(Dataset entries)

>>>

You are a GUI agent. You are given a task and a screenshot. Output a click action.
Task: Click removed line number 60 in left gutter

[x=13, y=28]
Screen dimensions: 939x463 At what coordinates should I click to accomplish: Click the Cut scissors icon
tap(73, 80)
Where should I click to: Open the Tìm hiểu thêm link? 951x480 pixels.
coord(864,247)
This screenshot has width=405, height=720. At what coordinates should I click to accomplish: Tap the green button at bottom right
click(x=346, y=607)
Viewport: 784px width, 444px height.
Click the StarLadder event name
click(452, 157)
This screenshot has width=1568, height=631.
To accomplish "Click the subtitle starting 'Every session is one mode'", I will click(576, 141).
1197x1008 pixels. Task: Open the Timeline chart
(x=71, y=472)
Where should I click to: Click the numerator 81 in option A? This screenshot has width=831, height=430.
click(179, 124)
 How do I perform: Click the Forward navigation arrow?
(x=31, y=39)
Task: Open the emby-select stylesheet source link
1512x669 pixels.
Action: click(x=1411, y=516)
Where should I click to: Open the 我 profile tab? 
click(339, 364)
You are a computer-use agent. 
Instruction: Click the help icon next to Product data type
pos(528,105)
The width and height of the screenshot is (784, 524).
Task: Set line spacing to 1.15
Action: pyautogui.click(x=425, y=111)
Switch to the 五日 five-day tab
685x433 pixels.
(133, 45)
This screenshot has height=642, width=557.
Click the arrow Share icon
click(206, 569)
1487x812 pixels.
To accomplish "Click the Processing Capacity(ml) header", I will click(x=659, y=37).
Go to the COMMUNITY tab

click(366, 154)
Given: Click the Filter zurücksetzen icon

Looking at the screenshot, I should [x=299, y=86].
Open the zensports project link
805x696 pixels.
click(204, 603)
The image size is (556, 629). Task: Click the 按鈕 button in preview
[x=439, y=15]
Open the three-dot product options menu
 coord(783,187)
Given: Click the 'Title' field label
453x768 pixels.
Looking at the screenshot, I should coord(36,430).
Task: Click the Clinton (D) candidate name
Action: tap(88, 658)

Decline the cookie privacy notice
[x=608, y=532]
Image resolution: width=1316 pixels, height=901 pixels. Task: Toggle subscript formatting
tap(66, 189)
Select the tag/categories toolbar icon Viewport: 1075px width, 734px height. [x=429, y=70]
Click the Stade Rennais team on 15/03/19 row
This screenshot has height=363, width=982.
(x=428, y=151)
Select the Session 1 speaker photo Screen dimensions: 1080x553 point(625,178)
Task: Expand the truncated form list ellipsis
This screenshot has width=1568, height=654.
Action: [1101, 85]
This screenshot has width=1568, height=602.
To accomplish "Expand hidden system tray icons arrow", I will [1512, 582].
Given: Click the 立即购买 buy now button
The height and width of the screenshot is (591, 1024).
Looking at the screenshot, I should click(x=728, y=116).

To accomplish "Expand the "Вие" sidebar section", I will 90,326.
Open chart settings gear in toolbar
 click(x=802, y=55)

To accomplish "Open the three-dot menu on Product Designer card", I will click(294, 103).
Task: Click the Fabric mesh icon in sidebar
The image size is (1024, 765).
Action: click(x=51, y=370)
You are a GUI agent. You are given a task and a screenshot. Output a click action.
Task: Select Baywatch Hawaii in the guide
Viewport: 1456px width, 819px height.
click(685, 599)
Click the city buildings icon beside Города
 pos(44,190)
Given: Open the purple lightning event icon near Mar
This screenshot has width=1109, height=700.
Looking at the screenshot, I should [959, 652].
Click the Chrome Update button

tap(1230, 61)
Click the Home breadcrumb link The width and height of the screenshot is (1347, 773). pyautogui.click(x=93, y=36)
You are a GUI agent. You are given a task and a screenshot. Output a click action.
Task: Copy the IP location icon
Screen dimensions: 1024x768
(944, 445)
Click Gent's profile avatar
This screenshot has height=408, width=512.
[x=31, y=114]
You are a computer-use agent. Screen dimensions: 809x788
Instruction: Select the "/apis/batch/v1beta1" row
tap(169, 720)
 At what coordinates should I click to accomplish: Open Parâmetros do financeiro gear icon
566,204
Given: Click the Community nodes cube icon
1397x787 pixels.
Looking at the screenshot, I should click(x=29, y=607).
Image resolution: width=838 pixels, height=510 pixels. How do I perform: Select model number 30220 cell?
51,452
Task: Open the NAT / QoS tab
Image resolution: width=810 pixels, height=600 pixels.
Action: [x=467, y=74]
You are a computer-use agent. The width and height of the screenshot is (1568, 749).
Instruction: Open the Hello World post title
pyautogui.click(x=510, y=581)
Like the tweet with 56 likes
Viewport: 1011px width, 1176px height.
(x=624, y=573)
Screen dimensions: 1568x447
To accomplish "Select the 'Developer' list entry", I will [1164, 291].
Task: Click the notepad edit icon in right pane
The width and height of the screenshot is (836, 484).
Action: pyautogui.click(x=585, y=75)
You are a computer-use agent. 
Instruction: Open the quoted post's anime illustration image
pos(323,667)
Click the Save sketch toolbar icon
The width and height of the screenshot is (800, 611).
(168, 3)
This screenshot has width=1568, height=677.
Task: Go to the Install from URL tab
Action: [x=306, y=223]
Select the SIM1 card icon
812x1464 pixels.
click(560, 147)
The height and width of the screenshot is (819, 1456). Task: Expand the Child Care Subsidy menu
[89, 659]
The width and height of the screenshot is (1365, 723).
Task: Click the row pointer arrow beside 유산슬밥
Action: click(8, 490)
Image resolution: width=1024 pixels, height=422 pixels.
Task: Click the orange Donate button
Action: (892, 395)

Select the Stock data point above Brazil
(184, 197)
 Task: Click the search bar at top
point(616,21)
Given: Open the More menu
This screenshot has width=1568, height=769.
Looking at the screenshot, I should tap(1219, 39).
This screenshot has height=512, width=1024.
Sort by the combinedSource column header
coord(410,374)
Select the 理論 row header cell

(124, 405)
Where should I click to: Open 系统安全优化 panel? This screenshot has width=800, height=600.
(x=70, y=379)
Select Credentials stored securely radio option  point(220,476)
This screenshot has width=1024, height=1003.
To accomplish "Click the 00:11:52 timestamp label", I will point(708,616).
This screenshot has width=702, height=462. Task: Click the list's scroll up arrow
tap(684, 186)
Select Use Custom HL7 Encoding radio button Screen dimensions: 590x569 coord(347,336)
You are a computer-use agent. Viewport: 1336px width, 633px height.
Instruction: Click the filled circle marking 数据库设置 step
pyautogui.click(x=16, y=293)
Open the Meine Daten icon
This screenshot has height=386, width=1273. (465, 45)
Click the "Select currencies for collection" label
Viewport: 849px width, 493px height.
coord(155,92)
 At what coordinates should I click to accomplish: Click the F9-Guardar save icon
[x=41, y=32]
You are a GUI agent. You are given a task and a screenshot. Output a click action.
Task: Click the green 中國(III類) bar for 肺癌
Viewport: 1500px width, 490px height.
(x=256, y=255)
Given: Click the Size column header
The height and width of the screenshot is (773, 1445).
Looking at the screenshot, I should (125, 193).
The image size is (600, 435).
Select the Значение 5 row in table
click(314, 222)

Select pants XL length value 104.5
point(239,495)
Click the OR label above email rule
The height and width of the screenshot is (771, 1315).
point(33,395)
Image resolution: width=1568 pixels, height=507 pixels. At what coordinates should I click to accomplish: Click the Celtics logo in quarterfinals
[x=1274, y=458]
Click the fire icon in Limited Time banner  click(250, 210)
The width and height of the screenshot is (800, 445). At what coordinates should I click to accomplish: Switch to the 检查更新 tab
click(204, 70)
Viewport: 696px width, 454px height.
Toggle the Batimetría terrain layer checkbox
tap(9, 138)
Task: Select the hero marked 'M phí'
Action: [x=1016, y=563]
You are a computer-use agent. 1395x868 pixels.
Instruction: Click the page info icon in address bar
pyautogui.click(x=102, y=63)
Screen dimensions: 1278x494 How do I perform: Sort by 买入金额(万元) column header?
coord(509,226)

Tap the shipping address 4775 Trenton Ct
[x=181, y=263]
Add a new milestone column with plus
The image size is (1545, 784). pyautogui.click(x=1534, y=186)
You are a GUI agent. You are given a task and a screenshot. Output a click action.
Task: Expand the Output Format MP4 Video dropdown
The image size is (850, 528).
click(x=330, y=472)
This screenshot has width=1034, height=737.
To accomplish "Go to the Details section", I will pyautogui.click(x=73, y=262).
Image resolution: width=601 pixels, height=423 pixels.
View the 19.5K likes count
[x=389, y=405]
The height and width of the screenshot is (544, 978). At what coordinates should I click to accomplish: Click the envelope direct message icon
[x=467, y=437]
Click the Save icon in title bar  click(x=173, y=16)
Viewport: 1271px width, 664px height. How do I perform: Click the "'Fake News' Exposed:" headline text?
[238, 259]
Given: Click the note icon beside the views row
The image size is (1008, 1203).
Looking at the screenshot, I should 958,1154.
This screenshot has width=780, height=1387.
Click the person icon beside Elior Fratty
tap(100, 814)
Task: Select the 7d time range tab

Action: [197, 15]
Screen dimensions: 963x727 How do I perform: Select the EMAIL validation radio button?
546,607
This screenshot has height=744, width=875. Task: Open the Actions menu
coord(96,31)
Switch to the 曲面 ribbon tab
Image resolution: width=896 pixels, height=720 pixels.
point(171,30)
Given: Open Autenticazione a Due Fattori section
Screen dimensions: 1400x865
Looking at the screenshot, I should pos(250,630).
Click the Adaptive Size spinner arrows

<<<

TRY IT
Tally each line above that includes "section". Reply with the total only.

RESPONSE BELOW
3